This is the repository for an end term assignment for the 'Scientific Programming' course at the Justus-Liebig-University, Giessen.
In the following documentation we shall assume:
import libsparse as sp
In the scope of the project at hand, we needed to implement a storage scheme for sparse matrices including all the necessary mathematical operations, such as the dot-product.
object | implements: |
---|---|
<class 'sparse'> |
CSR storage scheme, set/getitem, dot product, transposition, fullsize array representation, LU decomposition, matrix plot |
<class 'linsys'> |
linear system of equations A b = x , Gaussian Elimination for dense , Conjugate Gradient solver |
<method 'random_banded'> |
generate a random symmetric banded matrix |
Although we can now efficiently store large sparse matrices, we have to keep in mind that our methods might scale with the array dimensions, either linearly or even quadratically. This can lead to extremley slow execution of the code.
Let's take a look at how we can accalerate the construction of our CSR arrays. The following benchmark was generated using the line_profiler tool. This tool allows us to monitor the execution time and hitcounts of every single line, therefore we can spot slow functions.
Looking at the output we can see that for an array of N x N dimensions with N = 10000,
the first implementation construct_CSR
took 148 seconds to return our CSR format.
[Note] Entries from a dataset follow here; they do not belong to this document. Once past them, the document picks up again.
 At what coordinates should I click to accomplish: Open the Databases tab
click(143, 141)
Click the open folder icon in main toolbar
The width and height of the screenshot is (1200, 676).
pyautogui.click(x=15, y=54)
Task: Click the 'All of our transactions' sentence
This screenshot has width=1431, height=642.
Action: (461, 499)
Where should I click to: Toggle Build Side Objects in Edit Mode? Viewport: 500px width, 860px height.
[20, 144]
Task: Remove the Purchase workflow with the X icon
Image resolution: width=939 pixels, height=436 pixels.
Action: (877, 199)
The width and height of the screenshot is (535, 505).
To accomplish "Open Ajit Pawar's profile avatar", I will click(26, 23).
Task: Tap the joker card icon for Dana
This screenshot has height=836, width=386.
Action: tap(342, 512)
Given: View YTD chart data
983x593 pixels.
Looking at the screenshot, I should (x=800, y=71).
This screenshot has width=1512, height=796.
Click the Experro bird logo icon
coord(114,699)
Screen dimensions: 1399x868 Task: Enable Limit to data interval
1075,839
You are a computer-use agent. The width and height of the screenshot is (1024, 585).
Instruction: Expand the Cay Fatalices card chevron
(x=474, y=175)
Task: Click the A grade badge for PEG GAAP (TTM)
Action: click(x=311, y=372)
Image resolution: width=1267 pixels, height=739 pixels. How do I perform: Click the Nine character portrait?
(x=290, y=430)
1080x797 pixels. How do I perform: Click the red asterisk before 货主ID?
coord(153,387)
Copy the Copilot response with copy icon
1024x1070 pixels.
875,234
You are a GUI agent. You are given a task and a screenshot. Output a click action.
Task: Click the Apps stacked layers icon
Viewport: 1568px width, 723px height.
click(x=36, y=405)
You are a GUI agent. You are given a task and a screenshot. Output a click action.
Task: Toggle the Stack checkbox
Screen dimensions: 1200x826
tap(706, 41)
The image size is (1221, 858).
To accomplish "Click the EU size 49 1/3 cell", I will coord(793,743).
This was unacceptable.
Output of timing measurements
~/$ kerprof -l libsparse.py
~/$ python -m line_profiler libsparse.py.lprof
Timer unit: 1e-06 s
Total time: 148.352 s
File: libsparse.py
Function: construct_CSR at line 168
Line # Hits Time Per Hit % Time Line Contents
==============================================================
168
169 def construct_CSR(self, array):
[...]
181 1 3.0 3.0 0.0 csr = {'AVAL': [], 'JCOL': [], 'IROW': [0]}
182 10001 18618.0 1.9 0.0 for j, col in enumerate(array):
183 100010000 65355397.0 0.7 44.1 for i, el in enumerate(col):
184 100000000 82901563.0 0.8 55.9 if el != 0:
185 29998 26134.0 0.9 0.0 csr['AVAL'].append(el)
186 29998 16687.0 0.6 0.0 csr['JCOL'].append(i)
187 29998 13125.0 0.4 0.0 continue
188 10000 20265.0 2.0 0.0 csr['IROW'].append(len(csr['AVAL']))
189
190 1 1.0 1.0 0.0 return csr
Total time: 1.50618 s
File: libsparse.py
Function: construct_CSR_fast at line 192
Line # Hits Time Per Hit % Time Line Contents
==============================================================
192 def construct_CSR_fast(self, array):
[...]
209 array: np.ndarray
210 jcol = np.array([])
211 1 13.0 13.0 0.0 aval = np.array([])
212 1 2.0 2.0 0.0 irow = np.array([0])
213 1 4.0 4.0 0.0 for row in array:
214 10001 12535.0 1.3 0.8 row: np.ndarray
215 indices = np.nonzero(row)[0]
216 10000 770523.0 77.1 51.2 jcol = np.append(jcol, indices)
217 10000 231029.0 23.1 15.3 aval = np.append(aval, np.take(row, indices))
218 10000 287930.0 28.8 19.1 irow = np.append(irow, len(aval))
219 10000 201464.0 20.1 13.4 csr = {'AVAL': list(aval), 'JCOL': list(jcol), 'IROW': list(irow)}
220 1 2684.0 2684.0 0.2 return csr
If we now take a look at the new construct_CSR_fast
method we can see that we achieved a massive speed-up.
The largest time gain was achieved by reducing the complexity from quadratic O(n²) to linear O(n) time and using numpy methods which are implemented using C and therefore are a lot faster.
This benchmarking was done for numerous implemented functions and used to refactor methods for better runtime. These functions will not be listed here explicitly.